Paul Volcker, or the "big guy," as President Barack Obama refers to the former Federal Reserve chair who heads his Economic Recovery Advisory Board, nailed it in a series of blistering remarks on the sorry state of our economy. But what he said was even tougher than was indicated by the media's scattergun reporting on his speech last Thursday to the Chicago Fed. Thanks to Reuters, which posted the video coverage online, it is possible to take the full measure of his concern over where we are and how we got here.
Volcker warned that "the financial system is broken. ... We know that parts of it are absolutely broken, like the mortgage market, which only happens to be the most important part of our capital markets [and has] become a subsidiary of the U.S. government." That sentence was quoted in brief mentions of the speech in The New York Times and other leading news outlets but not so his explanation of how this was allowed to happen: "I don't think anybody doubts that the underlying problem in the markets is this too-big-to-fail syndrome, bailout and all the rest."
Volcker is right
that those too-big-to-fail banks were at the heart of the problem, but
the folks who pushed through the legislation allowing the creation of
those unwieldy financial monsters still feign innocence. They include
Bill Clinton; his treasury secretaries, Robert Rubin and Lawrence
Summers; former Sen. Phil Gramm, a Texas Republican; and former Federal
Reserve Chair Alan Greenspan. Their success in smashing the wall between
investment and commercial banking is the source of our current misery.

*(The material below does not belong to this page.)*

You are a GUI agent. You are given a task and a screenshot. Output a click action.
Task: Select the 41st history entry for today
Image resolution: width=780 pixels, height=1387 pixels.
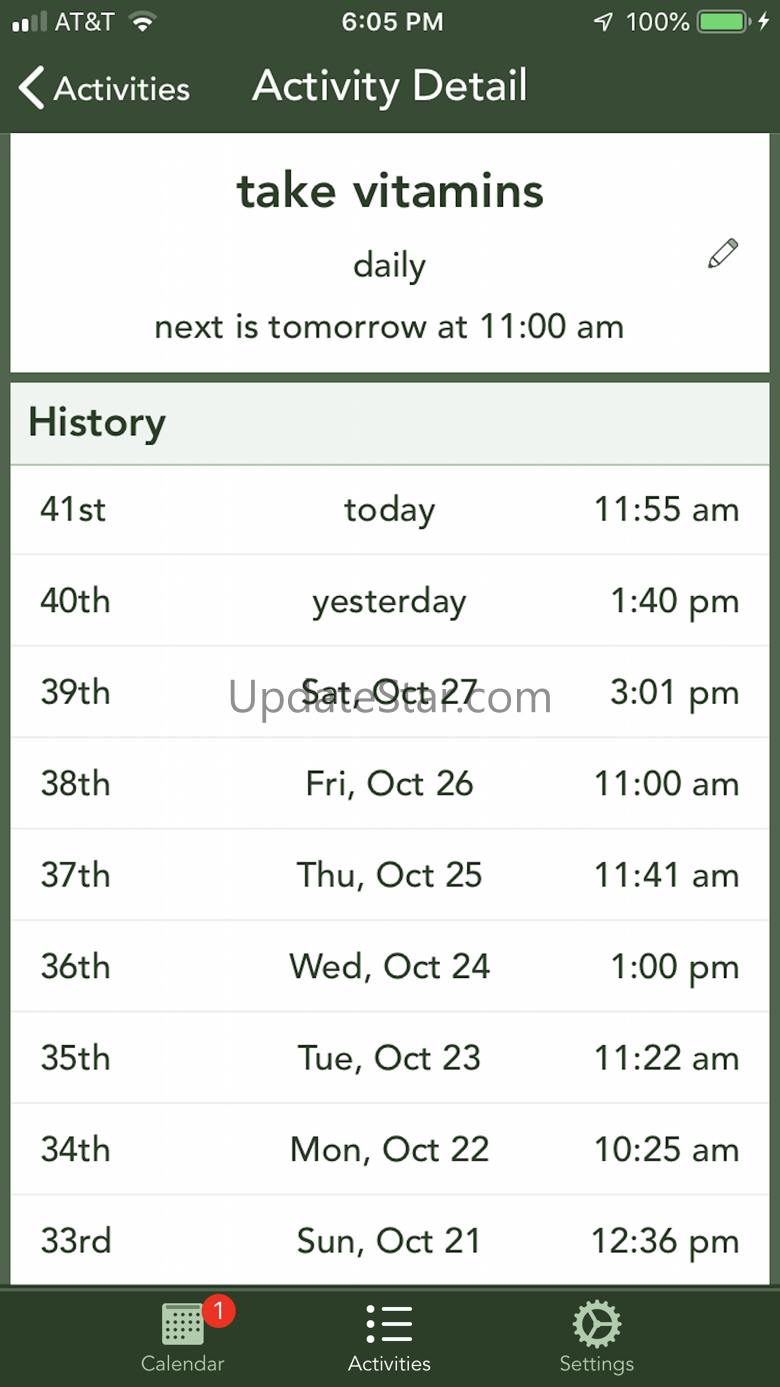[x=389, y=510]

As Volcker observed, the investment banks stopped investing in truly
productive ventures and turned into "trading machines instead of
investment banks," resulting in "encroachment on the territory of
commercial banks, and commercial banks encroached on the territory of
others in a way that couldn't easily be managed by the old supervisory
system."
That melding of Wall Street high rollers' risky bets with the federally insured deposits of ordinary folks required the U.S. government to bail out the former to save the latter. That was just what a small band of eight senators predicted when they alone voted against the radical deregulation that Clinton signed into law in 1999. The urgency behind passage of that law was the temporary waiver of the Glass-Steagall Act by the Fed, an action that allowed the merger of the Travelers insurance company and Citibank to form Citigroup, creating the biggest of the too-big-to-fail banks.